§ ACTIVITY
A word-for-word transcription of the data below is required.
INFORMATION GIVEN Start Marker
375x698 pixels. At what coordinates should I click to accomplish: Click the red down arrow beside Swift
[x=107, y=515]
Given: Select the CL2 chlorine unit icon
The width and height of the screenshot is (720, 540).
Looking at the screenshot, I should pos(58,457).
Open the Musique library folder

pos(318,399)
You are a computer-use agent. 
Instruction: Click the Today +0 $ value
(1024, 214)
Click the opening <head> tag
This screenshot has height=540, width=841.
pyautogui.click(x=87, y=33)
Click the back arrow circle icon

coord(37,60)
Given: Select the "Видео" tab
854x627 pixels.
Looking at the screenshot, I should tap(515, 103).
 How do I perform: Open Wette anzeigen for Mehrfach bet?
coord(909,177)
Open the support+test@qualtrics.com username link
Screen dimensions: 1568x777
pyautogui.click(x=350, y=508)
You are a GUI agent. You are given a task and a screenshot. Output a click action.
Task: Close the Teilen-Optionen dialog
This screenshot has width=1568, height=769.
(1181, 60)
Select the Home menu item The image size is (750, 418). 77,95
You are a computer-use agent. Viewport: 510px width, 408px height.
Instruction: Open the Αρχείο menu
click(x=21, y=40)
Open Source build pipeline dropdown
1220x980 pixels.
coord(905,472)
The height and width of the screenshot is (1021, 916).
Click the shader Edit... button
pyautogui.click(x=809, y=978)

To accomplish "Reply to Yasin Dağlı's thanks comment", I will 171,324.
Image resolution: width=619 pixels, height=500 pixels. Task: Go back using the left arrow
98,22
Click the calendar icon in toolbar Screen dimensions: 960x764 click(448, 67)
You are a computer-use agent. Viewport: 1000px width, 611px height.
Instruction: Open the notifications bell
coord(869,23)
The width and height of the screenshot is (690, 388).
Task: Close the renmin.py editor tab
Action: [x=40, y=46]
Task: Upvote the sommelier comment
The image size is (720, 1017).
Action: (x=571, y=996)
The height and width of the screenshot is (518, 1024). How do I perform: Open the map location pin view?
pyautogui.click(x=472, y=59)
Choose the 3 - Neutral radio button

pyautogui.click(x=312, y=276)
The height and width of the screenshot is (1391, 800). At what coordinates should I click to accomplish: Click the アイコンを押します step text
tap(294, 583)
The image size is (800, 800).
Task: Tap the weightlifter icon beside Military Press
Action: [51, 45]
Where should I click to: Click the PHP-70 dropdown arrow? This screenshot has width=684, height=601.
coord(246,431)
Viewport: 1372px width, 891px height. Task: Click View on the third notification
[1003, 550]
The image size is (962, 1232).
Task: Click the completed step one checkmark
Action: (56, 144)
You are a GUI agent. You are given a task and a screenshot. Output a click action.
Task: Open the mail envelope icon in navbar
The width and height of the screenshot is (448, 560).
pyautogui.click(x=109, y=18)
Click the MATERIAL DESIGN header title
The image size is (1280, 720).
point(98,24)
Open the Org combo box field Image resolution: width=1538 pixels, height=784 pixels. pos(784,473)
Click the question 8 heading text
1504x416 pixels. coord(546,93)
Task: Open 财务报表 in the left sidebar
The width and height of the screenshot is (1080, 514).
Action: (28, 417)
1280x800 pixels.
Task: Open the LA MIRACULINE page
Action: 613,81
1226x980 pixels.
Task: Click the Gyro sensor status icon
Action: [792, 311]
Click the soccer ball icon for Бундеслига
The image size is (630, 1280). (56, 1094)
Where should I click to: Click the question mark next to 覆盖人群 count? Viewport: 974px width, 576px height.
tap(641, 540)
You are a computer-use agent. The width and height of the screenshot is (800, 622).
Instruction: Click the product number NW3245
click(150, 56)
INFORMATION GIVEN End Marker
§ RESPONSE
375x698 pixels. At what coordinates should I click to accomplish: Click the red down arrow beside Swift
[x=107, y=515]
Given: Select the CL2 chlorine unit icon
The width and height of the screenshot is (720, 540).
Looking at the screenshot, I should pos(58,457).
Open the Musique library folder

pos(318,399)
You are a computer-use agent. 
Instruction: Click the Today +0 $ value
(1024, 214)
Click the opening <head> tag
This screenshot has height=540, width=841.
pyautogui.click(x=87, y=33)
Click the back arrow circle icon

coord(37,60)
Given: Select the "Видео" tab
854x627 pixels.
Looking at the screenshot, I should tap(515, 103).
 How do I perform: Open Wette anzeigen for Mehrfach bet?
coord(909,177)
Open the support+test@qualtrics.com username link
Screen dimensions: 1568x777
pyautogui.click(x=350, y=508)
You are a GUI agent. You are given a task and a screenshot. Output a click action.
Task: Close the Teilen-Optionen dialog
This screenshot has width=1568, height=769.
(1181, 60)
Select the Home menu item The image size is (750, 418). 77,95
You are a computer-use agent. Viewport: 510px width, 408px height.
Instruction: Open the Αρχείο menu
click(x=21, y=40)
Open Source build pipeline dropdown
1220x980 pixels.
coord(905,472)
The height and width of the screenshot is (1021, 916).
Click the shader Edit... button
pyautogui.click(x=809, y=978)

To accomplish "Reply to Yasin Dağlı's thanks comment", I will 171,324.
Image resolution: width=619 pixels, height=500 pixels. Task: Go back using the left arrow
98,22
Click the calendar icon in toolbar Screen dimensions: 960x764 click(448, 67)
You are a computer-use agent. Viewport: 1000px width, 611px height.
Instruction: Open the notifications bell
coord(869,23)
The width and height of the screenshot is (690, 388).
Task: Close the renmin.py editor tab
Action: [x=40, y=46]
Task: Upvote the sommelier comment
The image size is (720, 1017).
Action: (x=571, y=996)
The height and width of the screenshot is (518, 1024). How do I perform: Open the map location pin view?
pyautogui.click(x=472, y=59)
Choose the 3 - Neutral radio button

pyautogui.click(x=312, y=276)
The height and width of the screenshot is (1391, 800). At what coordinates should I click to accomplish: Click the アイコンを押します step text
tap(294, 583)
The image size is (800, 800).
Task: Tap the weightlifter icon beside Military Press
Action: [51, 45]
Where should I click to: Click the PHP-70 dropdown arrow? This screenshot has width=684, height=601.
coord(246,431)
Viewport: 1372px width, 891px height. Task: Click View on the third notification
[1003, 550]
The image size is (962, 1232).
Task: Click the completed step one checkmark
Action: (56, 144)
You are a GUI agent. You are given a task and a screenshot. Output a click action.
Task: Open the mail envelope icon in navbar
The width and height of the screenshot is (448, 560).
pyautogui.click(x=109, y=18)
Click the MATERIAL DESIGN header title
The image size is (1280, 720).
point(98,24)
Open the Org combo box field Image resolution: width=1538 pixels, height=784 pixels. pos(784,473)
Click the question 8 heading text
1504x416 pixels. coord(546,93)
Task: Open 财务报表 in the left sidebar
The width and height of the screenshot is (1080, 514).
Action: (28, 417)
1280x800 pixels.
Task: Open the LA MIRACULINE page
Action: 613,81
1226x980 pixels.
Task: Click the Gyro sensor status icon
Action: [792, 311]
Click the soccer ball icon for Бундеслига
The image size is (630, 1280). (56, 1094)
Where should I click to: Click the question mark next to 覆盖人群 count? Viewport: 974px width, 576px height.
tap(641, 540)
You are a computer-use agent. The width and height of the screenshot is (800, 622).
Instruction: Click the product number NW3245
click(150, 56)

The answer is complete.